Everyone obsesses about automotive styling. Just look at auto shows, where the aisles overflow with sexy concepts pointing to the direction car design is heading. But how much attention is paid to pickup-truck styling?
We can't help but wonder how, as each new truck is conceived and born, designers are working and scheming to one-up their competitors. We chatted with designers of all the full-size pickups (GM, Ford, Dodge, Nissan, and Toyota) about today's North American market to learn what they're thinking, and where they're going next.
All talk about customer tastes and needs. All emphasize tough, strong, broad-shouldered looks, especially with front ends. However, what buyers need often comes down to capability. So how does one effectively differentiate itself to steal (in many cases) brand-loyal customers away from the rest?
Ford truck design director Pat Schiavone puts the design dilemma into perspective: "Truck customers are an interesting breed," he says. "They love their trucks, and they always dislike whatever it is you just did: 'What are you doing to my truck? You're ruining it!' But I believe in my heart that if it feels right to us, ultimately it's going to feel right to the customers.
"You design trucks differently from cars," Schiavone adds. "You start with their capability and functionality and use that as a springboard for their design."
Because GM's pickups are the newer trucks this year, and there are two of them, we talked to the exterior and interior designers who worked on both.
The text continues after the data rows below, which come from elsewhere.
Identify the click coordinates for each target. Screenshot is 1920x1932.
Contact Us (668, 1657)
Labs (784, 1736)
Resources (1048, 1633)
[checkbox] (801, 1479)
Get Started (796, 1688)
Our other four interviewees spoke on both topics.
Chevy Silverado/GMC Sierra EXterior
John Cafaro is GM's full-size truck exterior-design director. Prior to this assignment, he honed his talents on Corvettes, Camaros, Firebirds, and Fiero sports cars, among others.
TT: What were your vision and objectives going into this project?
JC: One goal was to create trucks that were as tough-looking as any out there. With the Sierra, we wanted to communicate a sense of power with a tall, vertical grille and a powerful center section through the hood. The Silverado focuses on width--headlamp to headlamp, corner to corner--a more lateral look. One big advantage was that we were allocated money to do specific sheetmetal for the Chevy and GMC. First time that's happened.
TT: What was your biggest challenge?
JC: Bringing the tight gaps that you see on the best cars in the world into a large body-on-frame vehicle. Getting everything tight, smooth, and consistent. We wanted the stance and toughness but also to raise the bar in quality and refinement. That enabled things like world-class aero numbers. We closed the gaps and tightened the surfaces, and in the wind tunnel, its numbers approached those of the C4 Corvette.
TT: Any major changes in direction?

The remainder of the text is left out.